**What to work on**.
The line with "Select the paperclip attach file icon" marks the first line to copy, and the line with "Task: Expand the Stage / Scale dropdown arrow" marks the last. Transcribe that stretch of the data below exactly, without pictures.

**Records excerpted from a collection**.
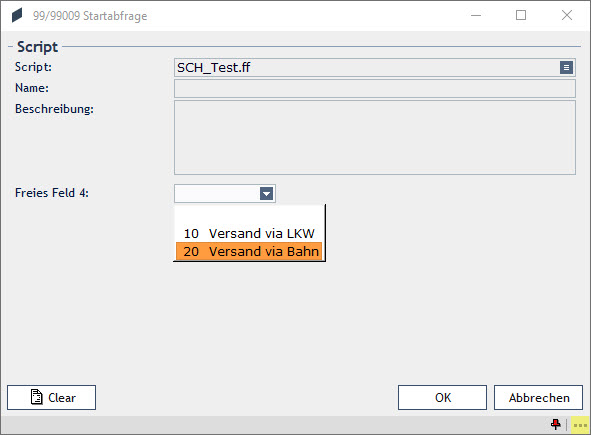Viewport: 591px width, 435px height.
Task: Choose 20 Versand via Bahn
Action: pyautogui.click(x=249, y=251)
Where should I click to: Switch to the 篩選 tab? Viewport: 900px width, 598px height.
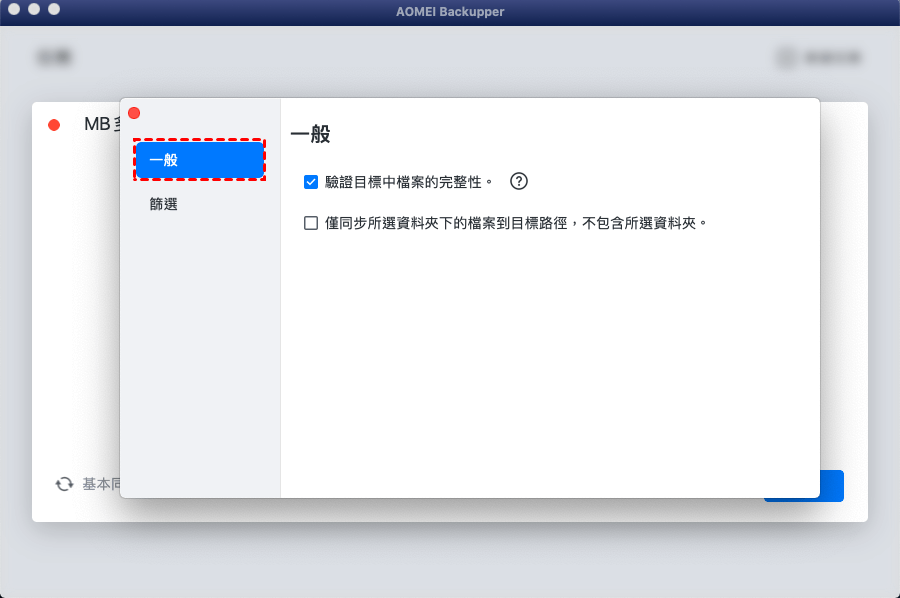click(164, 204)
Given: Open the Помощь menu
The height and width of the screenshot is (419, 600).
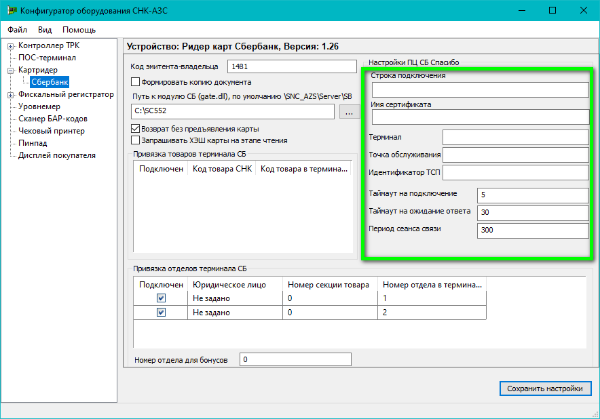Looking at the screenshot, I should [80, 30].
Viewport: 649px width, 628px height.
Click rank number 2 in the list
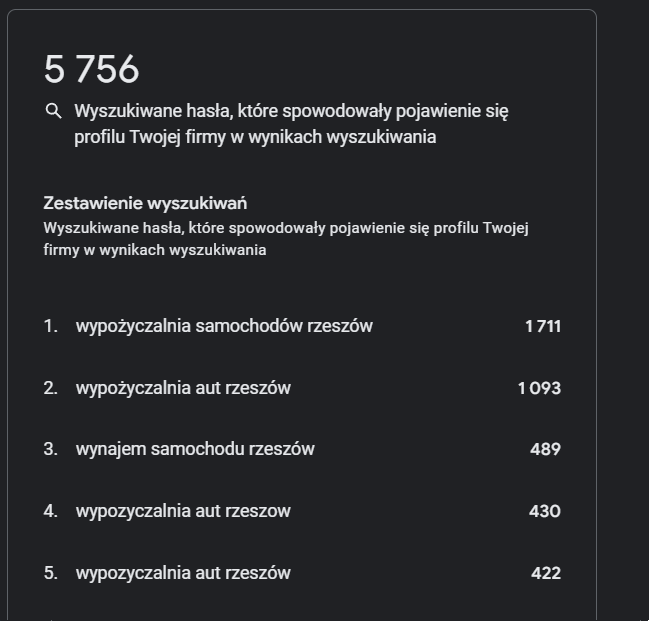(50, 388)
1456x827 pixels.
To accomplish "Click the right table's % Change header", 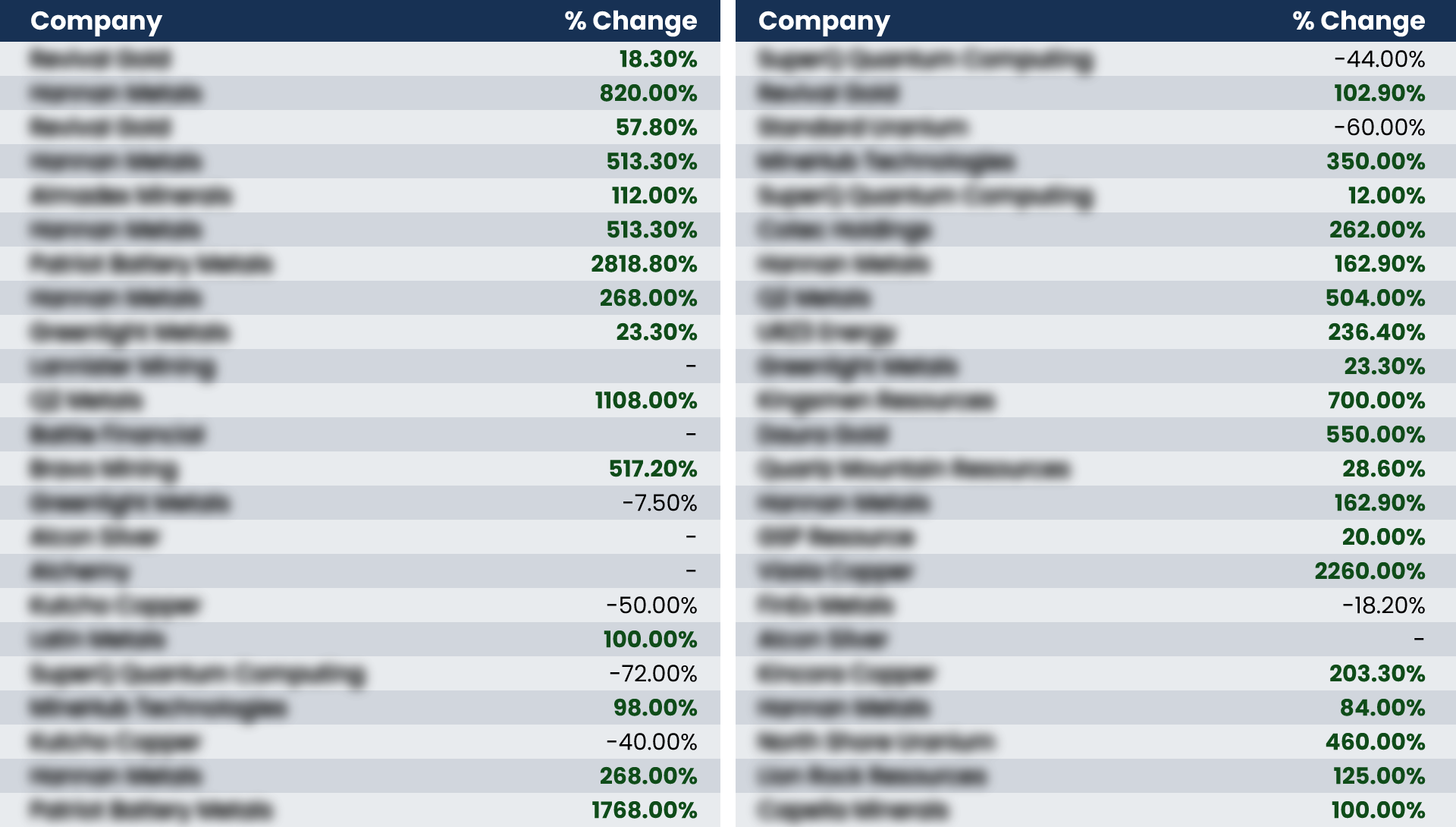I will pos(1358,21).
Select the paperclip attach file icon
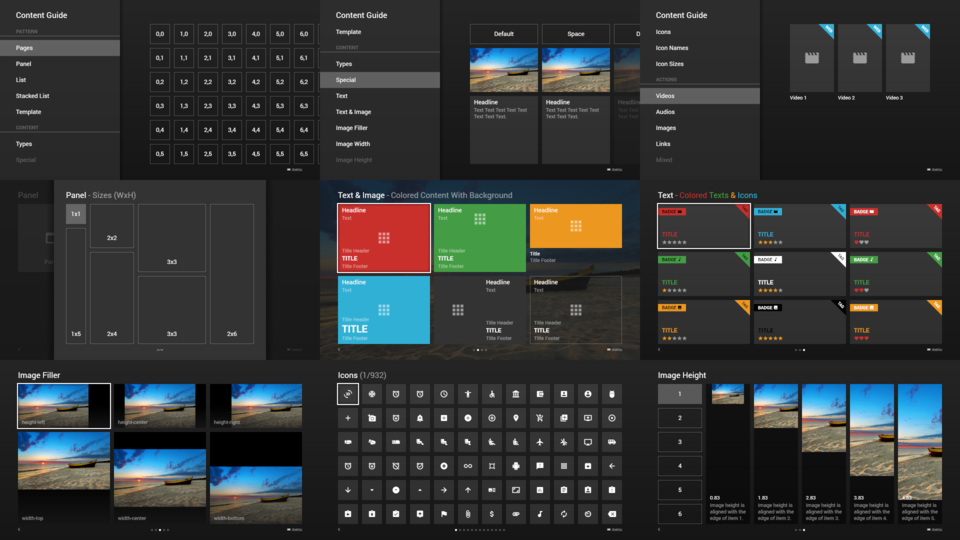Image resolution: width=960 pixels, height=540 pixels. 468,514
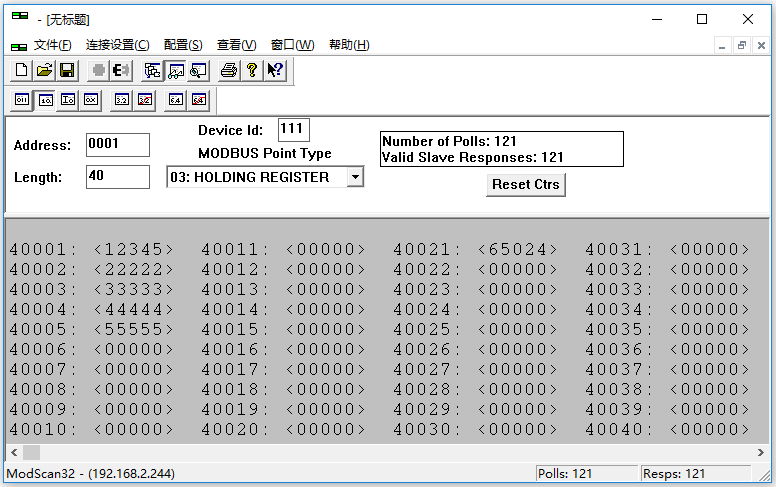
Task: Click the Device Id input field
Action: coord(293,130)
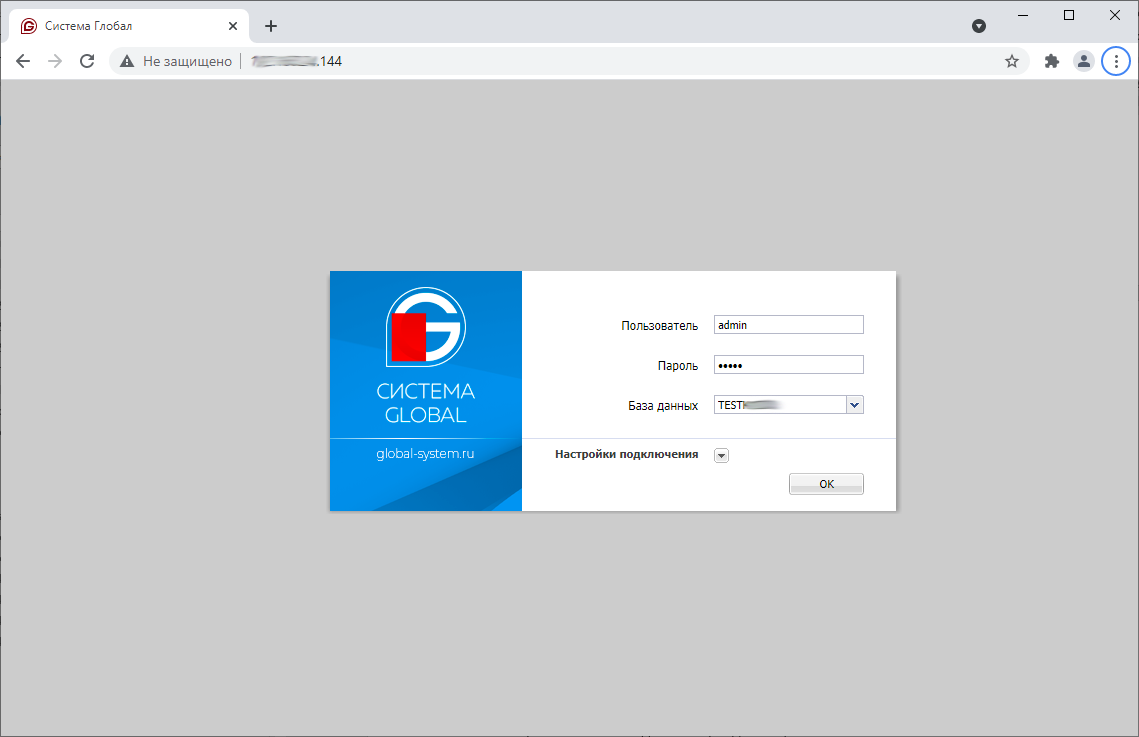1139x737 pixels.
Task: Select the Система Глобал tab
Action: pyautogui.click(x=120, y=26)
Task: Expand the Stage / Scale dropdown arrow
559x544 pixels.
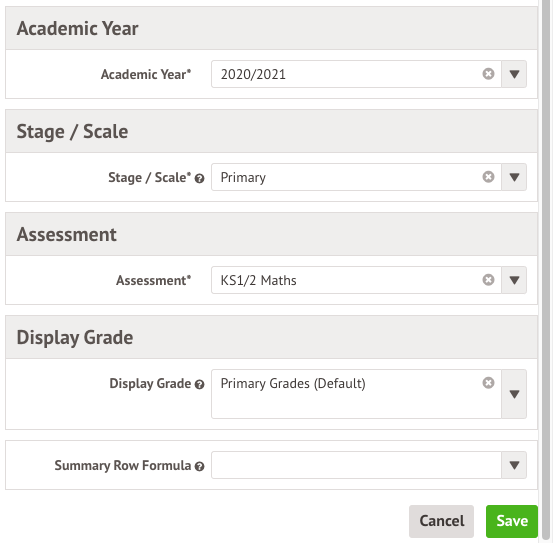Action: 514,177
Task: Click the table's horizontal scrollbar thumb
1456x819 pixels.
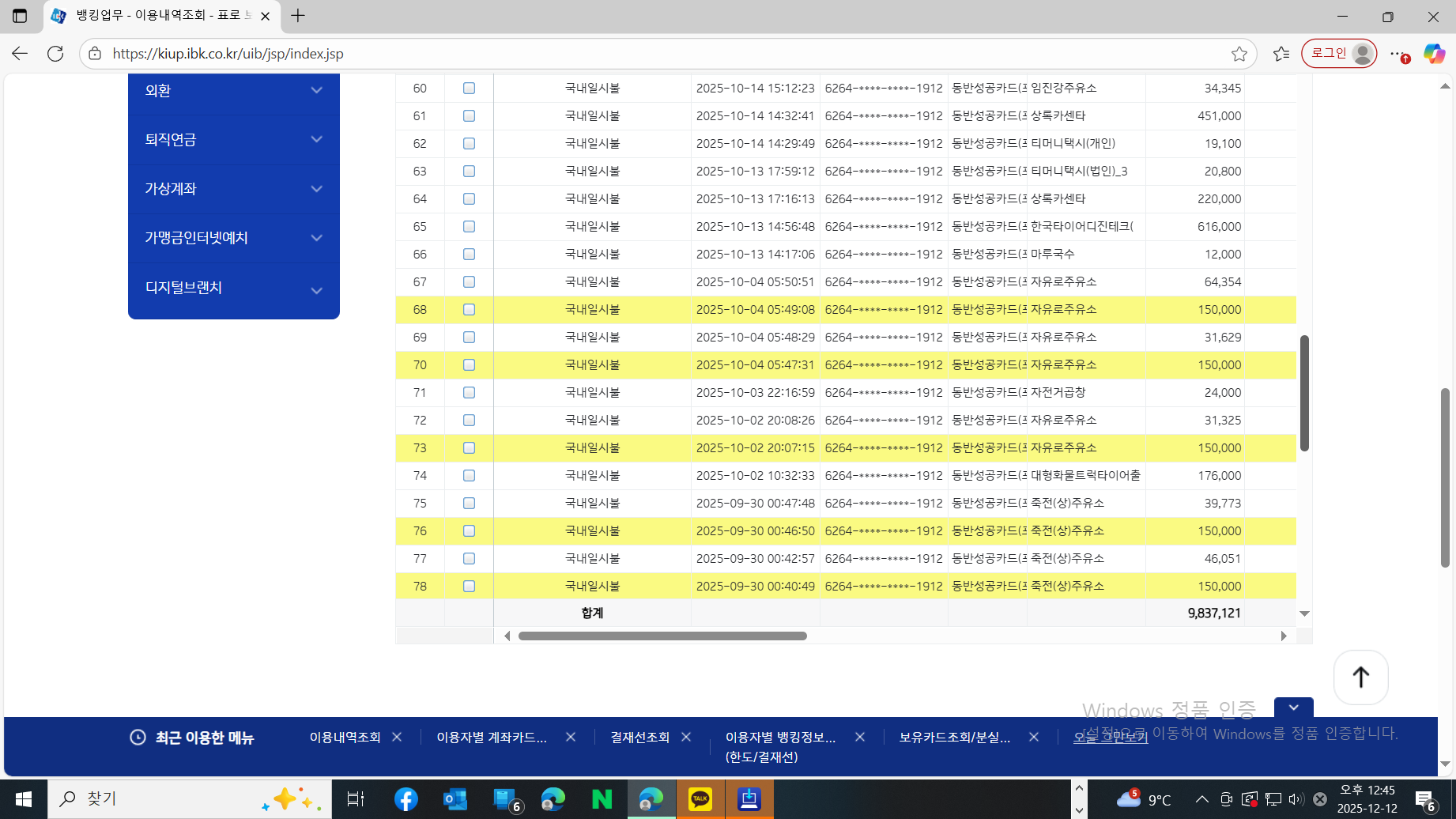Action: click(662, 636)
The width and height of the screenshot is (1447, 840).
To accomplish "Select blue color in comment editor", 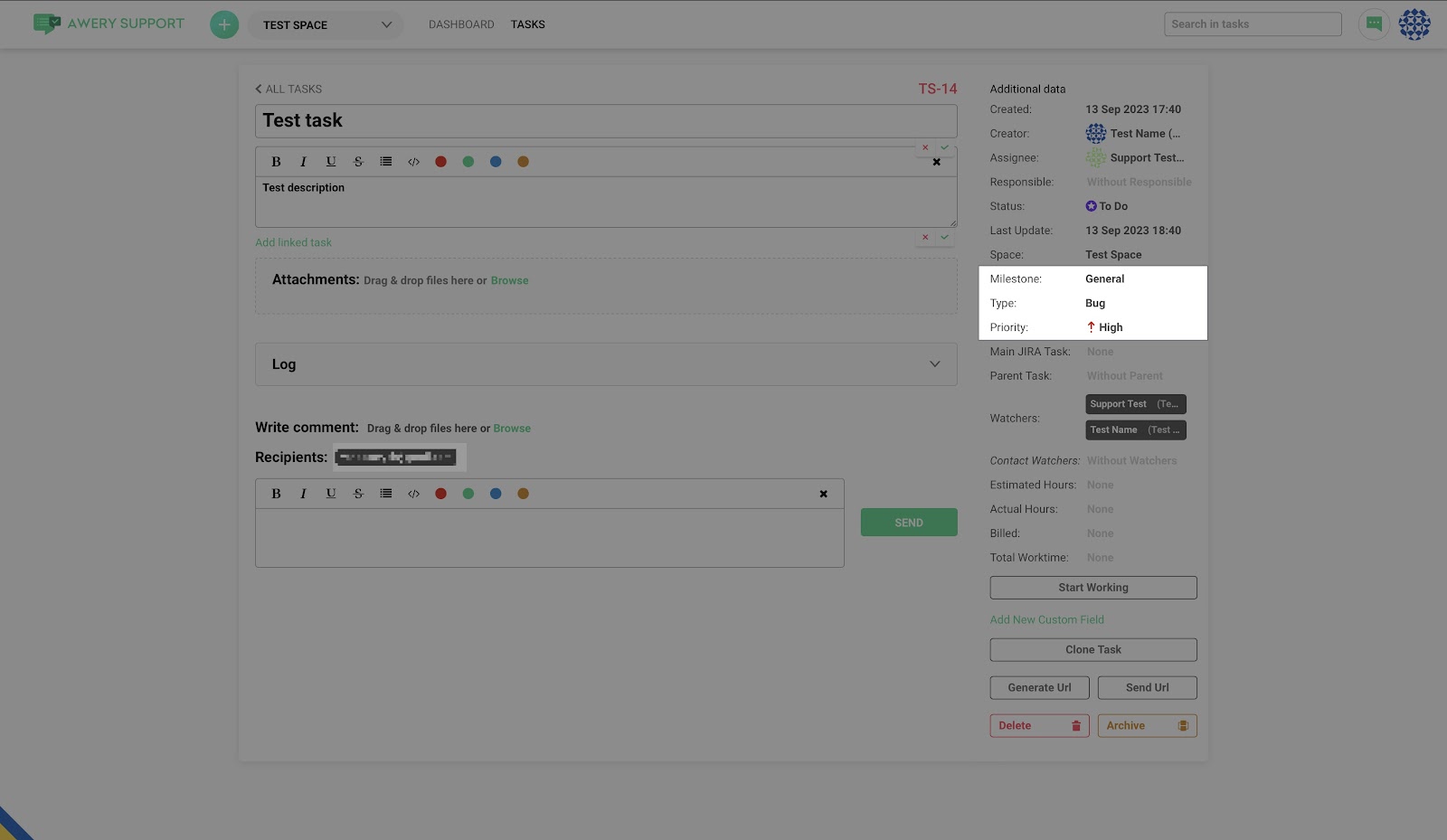I will (x=496, y=494).
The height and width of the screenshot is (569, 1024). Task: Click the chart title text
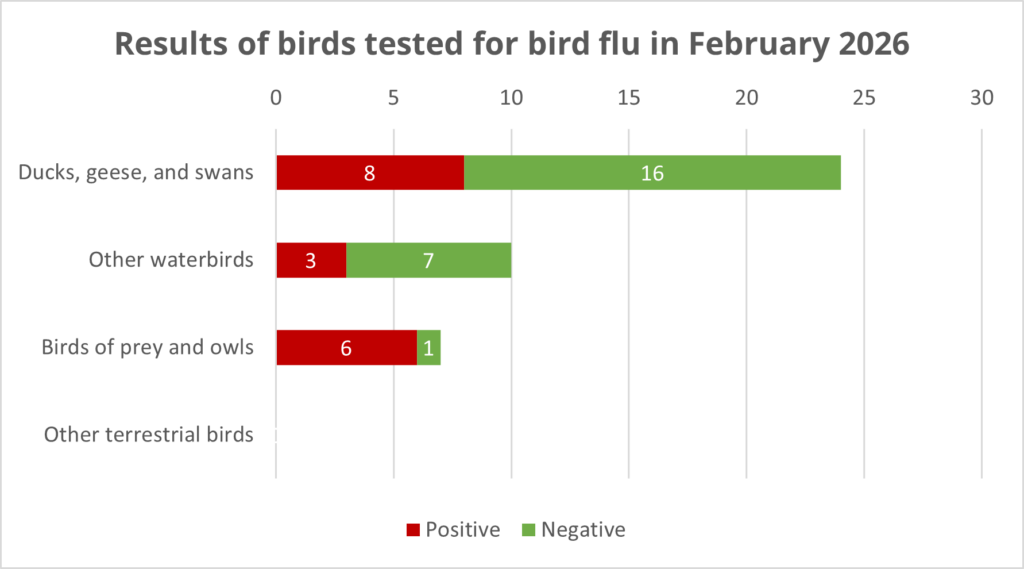pyautogui.click(x=511, y=46)
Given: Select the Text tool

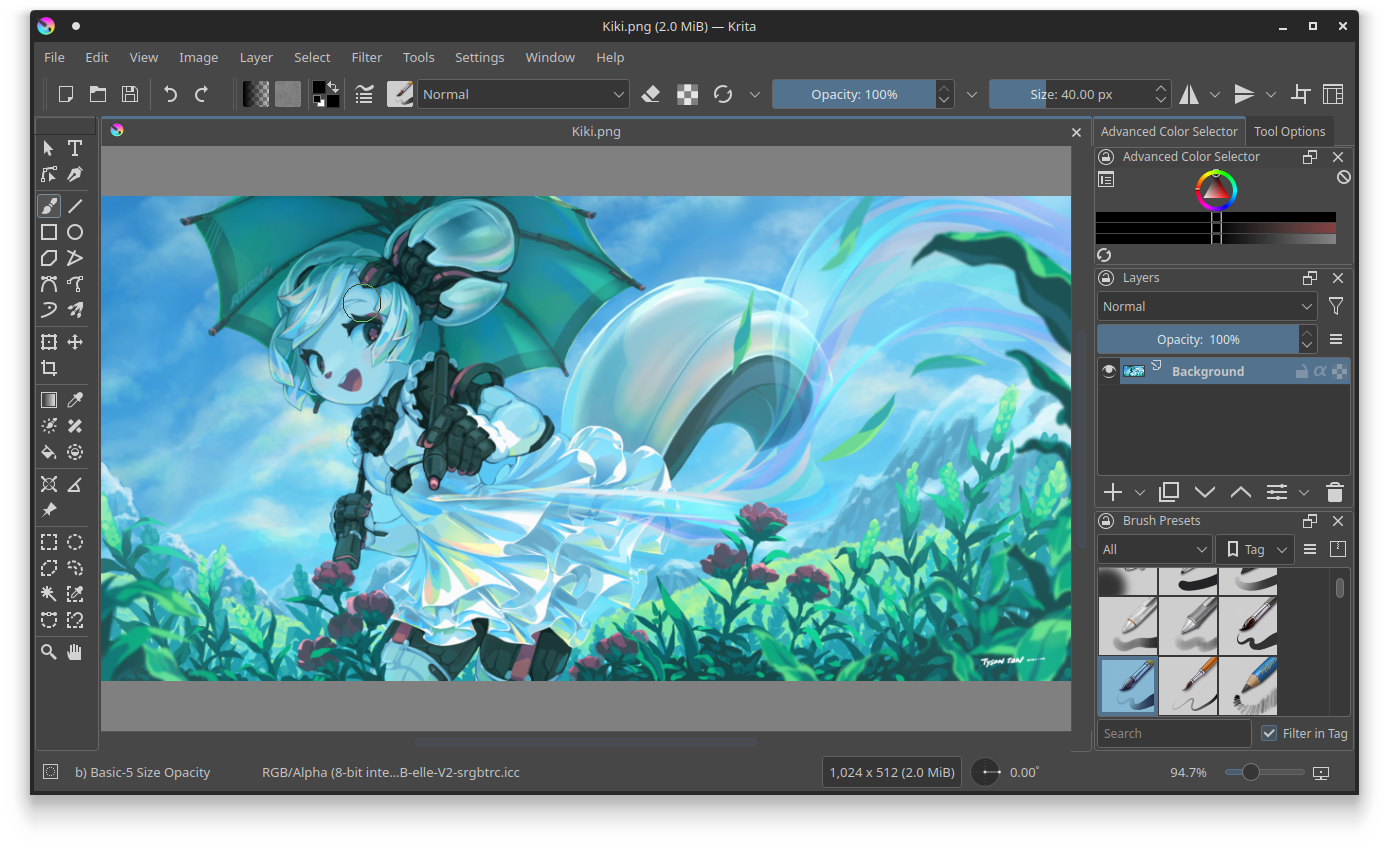Looking at the screenshot, I should 75,148.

**Output for this task**.
Select the paperclip attach file icon
Image resolution: width=960 pixels, height=540 pixels. 468,514
Task: Click the Device Id input field
Action: coord(293,130)
1139x737 pixels.
Task: Select the Система Глобал tab
Action: pyautogui.click(x=120, y=26)
Task: Expand the Stage / Scale dropdown arrow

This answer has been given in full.